Eine Erinnerung (an ein probates Mittel, ein Volk davon abzulenken, daß es gelenkt wird und noch ein bißchen mehr):

Anfang April vergangenen Jahres hatte unsereiner Fahrdienst und mußte deshalb gegen einen spätnachmittäglichen Sonntag zum Bahnhof der Kleinstadt. Mitten auf dem Parkplatz standen drei von diesen rallyfizierten Altautos Parade. Deren Dächer hoben sich rythmisch mit jedem Technobaß um zwei bis drei Zentimeter. Das ist an sich nichts ungewöhnliches auf dem Lande, sogar in größeren Städten sieht man sie. Zum Wochenende werden diese gerade noch dem Schrotthändler entrissenen und mit Unterstützung von mehreren Monatslöhnen und über jede erdenkliche Freizeit hinweg in die Sparte Edelschrott hinaufdesignten ehemaligen Rostlauben ausgeführt. In München kommen sie gerne aus dem östlichen Hinterland und tragen auf dem Nummernschild das schlichte Kürzel EBE. In Köln heißen sie, wie von Jürgen Becker in dessen Rheinischem Kapitalismus zu erfahren war, «Bereifte Mörder», was für BM = Bergheim steht, eine Gegend, aus der die meisten deutschen Rennheroen kommen. Rainer sacht dazu «BlechMörder». Für Hamburg oder Lübeck (aber letzteres rubriziert ohnehin unter Kleinstadt) fällt mir dazu kein Synonym ein. Auf jeden Fall Alltag auf deutschen Straßen.

Doch die drei erwähnten mobilen Einheiten stellten dann doch zweifelsohne einen Höhepunkt in unsereiner Korrespondentenlaufbahn dar (der Photoapparat lag selbstverständlich im Büro). Sie waren national positioniert und eingefärbt: der Linke schwarz, der Mittlere rot, der Rechte gold (oder war's andersrum?). Nicht nur, daß sie prachtvoll glänzend die Gesinnung ihrer jugendlichen, leicht leergesichtigen Eigner repräsentierten, auch oben trugen sie noch Wichs. Zwar dürfte den jungen Herren die Bedeutung des Begriffes Wichs nicht sonderlich geläufig sein beziehungsweise sie dabei andere Assoziationen haben als farbentragende, einstens für Treue, Volk und heimatliches Vaterland kämpfende Studiosi. Aber solche flaggigen Nationalfarben an den Autofenstern machen sich auch lange Zeit nach dem letzten Beinahesieg über den Rest der Welt noch gut. Selbstverständlich waren sie hochpoliert wie die Bannerhalter selbst. Vermutlich hat Mutti sie ihnen hochgebügelt, vielleicht sogar ein bißchen stolz und glücklich darüber, daß Söhnchen solch eine schöne Freizeitbeschäftigung hat und nicht immer nur am Computer hängt und diese Negermusik hört oder herumlungert und dieses Zeugs raucht, das die Nachbarjungs statt gesundem Kohl in den Gewächshäusern ziehen. Außerdem wäscht und bügelt sie Papis permanenten Ständer an dessen flottem Reisbrenner ja auch immer.

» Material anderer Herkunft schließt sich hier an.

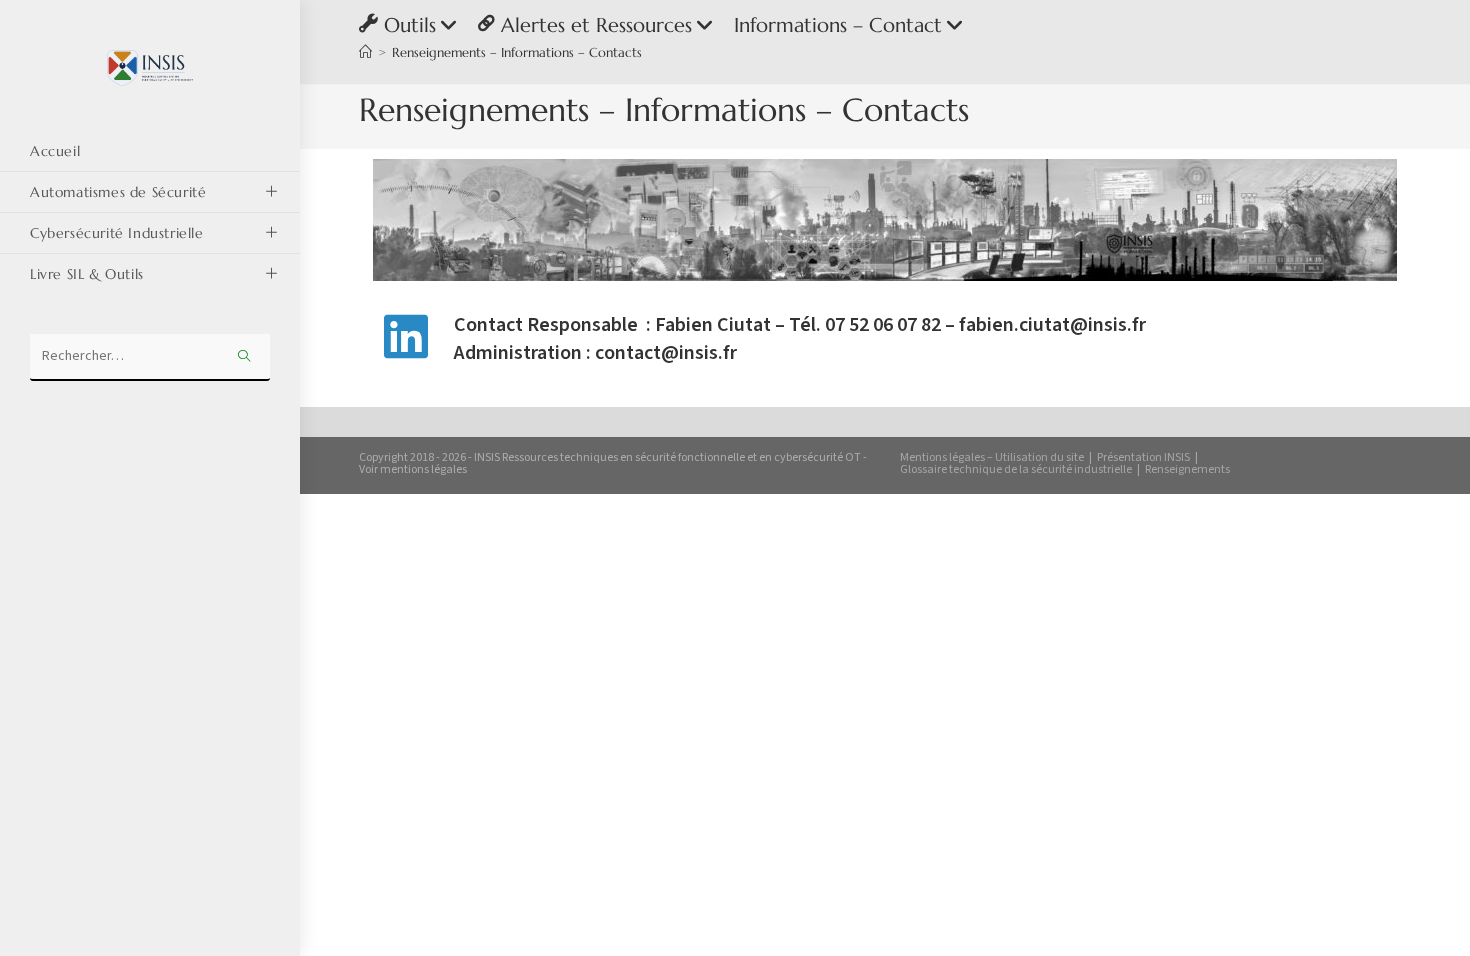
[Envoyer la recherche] (245, 357)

Mir kam die deutsche Flaggomanie im Gastgeberland für Sommermärchenfreunde bereits seltsam bis ungeheuerlich vor. Vorsichtig äußerte ich manchmal mein Unverständnis über diese Massenhysterie. Ausgerechnet ihr Froschfresser, war die bevorzugte Entgegnung. Und das mir, der ich anläßlich der Fahnenschwenkerei, vor allem bei den Paraden der Fête Nationale jeweils am 14. Juli immer lachen muß. Nachdem ich mir einige Male böse Blicke eingefangen habe, tue ich es vorsichtshalber mit vorgehaltener Hand. Andererseits muß ich zugeben, mit der Tricolore einmal die Vereinigten Staaten von Amerika besiegt und alle Franzosen, wenn nicht gar die Alte Welt gerächt zu haben für die ganzen Kulturschäden, die diese Cowboys in französischen (und exterritorialen) Fluren angerichtet haben. Zuallererst für die Supermärkte, die wir in den fünziger Jahren bei ihnen eingekauft haben (USA in unseren Köpfen).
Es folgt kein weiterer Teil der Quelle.